Data Management Foundations - D426

icon picker
Unit 1: Introduction to Databases

Last edited 255 days ago by Makiel [Muh-Keel].

1.1 Data

Data is numeric, textual, visual, or audio information that describes real-world systems.
Data is collected and processed to aid in a variety of tasks, such as forecasting weather, analyzing financial investments, and tracking the global spread of pandemics.
Data can vary in several important ways:
Scope. The amount of data produced and collected can vary.
Ex: A small business might track an inventory of a few thousand items, but a large commerce website might track billions of items.
Format.
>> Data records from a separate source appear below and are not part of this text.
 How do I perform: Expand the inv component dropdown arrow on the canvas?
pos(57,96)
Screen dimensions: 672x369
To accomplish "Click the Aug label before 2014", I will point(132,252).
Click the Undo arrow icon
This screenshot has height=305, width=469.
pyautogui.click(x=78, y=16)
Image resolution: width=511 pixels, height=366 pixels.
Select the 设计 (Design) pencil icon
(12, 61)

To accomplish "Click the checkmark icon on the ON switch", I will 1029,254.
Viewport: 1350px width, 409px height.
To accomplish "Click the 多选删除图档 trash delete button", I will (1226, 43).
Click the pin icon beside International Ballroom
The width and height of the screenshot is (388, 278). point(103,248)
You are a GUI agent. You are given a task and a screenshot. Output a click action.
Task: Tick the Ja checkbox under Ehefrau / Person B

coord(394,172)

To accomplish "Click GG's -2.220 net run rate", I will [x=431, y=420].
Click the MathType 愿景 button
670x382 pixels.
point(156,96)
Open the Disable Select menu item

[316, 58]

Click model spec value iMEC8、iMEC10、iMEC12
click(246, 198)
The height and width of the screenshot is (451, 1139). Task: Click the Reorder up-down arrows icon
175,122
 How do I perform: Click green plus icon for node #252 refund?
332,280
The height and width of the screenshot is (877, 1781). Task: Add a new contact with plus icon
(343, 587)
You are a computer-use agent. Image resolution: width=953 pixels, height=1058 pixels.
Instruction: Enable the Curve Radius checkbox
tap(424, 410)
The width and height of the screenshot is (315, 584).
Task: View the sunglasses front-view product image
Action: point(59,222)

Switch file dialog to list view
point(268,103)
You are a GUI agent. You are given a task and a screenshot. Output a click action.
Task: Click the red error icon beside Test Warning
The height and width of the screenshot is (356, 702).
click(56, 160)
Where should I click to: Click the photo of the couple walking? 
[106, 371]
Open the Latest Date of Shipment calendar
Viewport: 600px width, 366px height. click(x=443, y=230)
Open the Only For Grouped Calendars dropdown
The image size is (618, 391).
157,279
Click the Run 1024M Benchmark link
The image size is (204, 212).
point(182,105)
Data may be produced as numbers, text, image, audio, or video.
Ex: A phone's proximity sensor generates raw numbers, and a satellite captures images.
Access. Some data sources are private while others are made publicly available.
Ex: A retail company may use private customer data to discover purchasing behavior patterns, but a government may be required by law to share certain data sets.

1.1 Databases

A database is a collection of data in a structured format.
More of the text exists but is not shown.